> Provided data:
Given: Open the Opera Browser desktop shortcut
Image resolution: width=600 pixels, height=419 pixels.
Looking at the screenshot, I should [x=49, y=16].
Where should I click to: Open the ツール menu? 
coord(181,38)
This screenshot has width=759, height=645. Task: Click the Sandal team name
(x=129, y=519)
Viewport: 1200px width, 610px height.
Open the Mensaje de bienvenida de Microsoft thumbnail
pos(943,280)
==
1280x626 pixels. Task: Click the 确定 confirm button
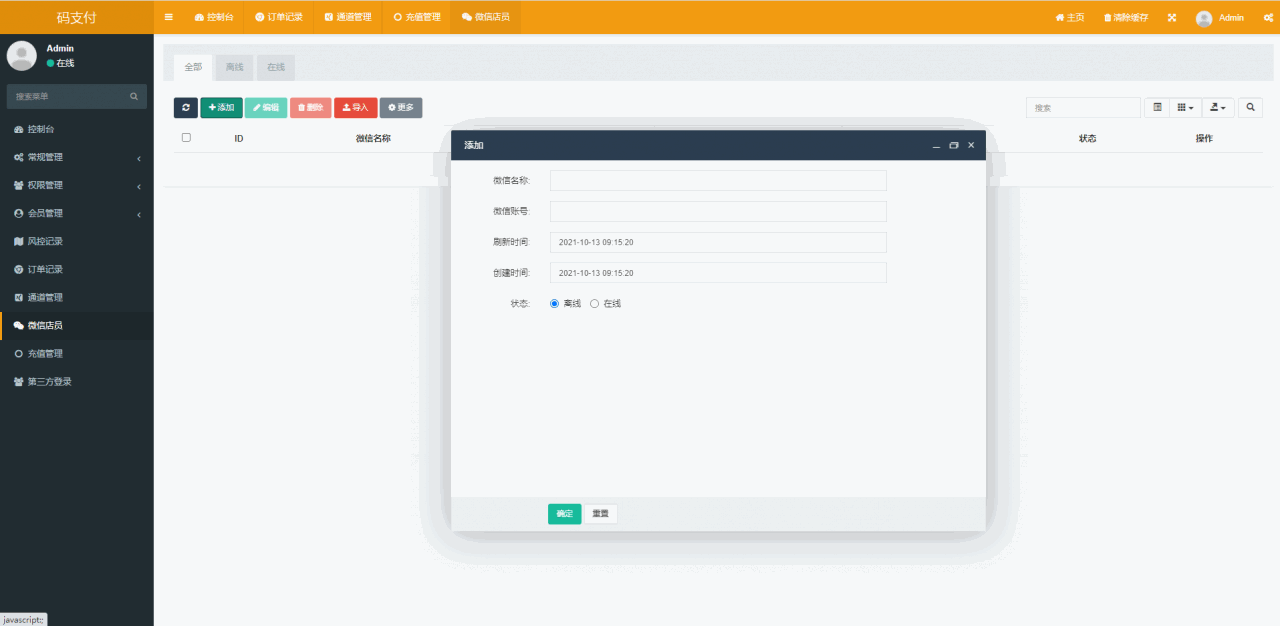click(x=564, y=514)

> Task brief:
Copy word for word the stretch of entries above from the line that has "Given: Open the" through the line that has "Viewport: 1200px width, 610px height.", both ends included, and nothing outside it.

> Answer box:
Given: Open the Opera Browser desktop shortcut
Image resolution: width=600 pixels, height=419 pixels.
Looking at the screenshot, I should [x=49, y=16].
Where should I click to: Open the ツール menu? 
coord(181,38)
This screenshot has width=759, height=645. Task: Click the Sandal team name
(x=129, y=519)
Viewport: 1200px width, 610px height.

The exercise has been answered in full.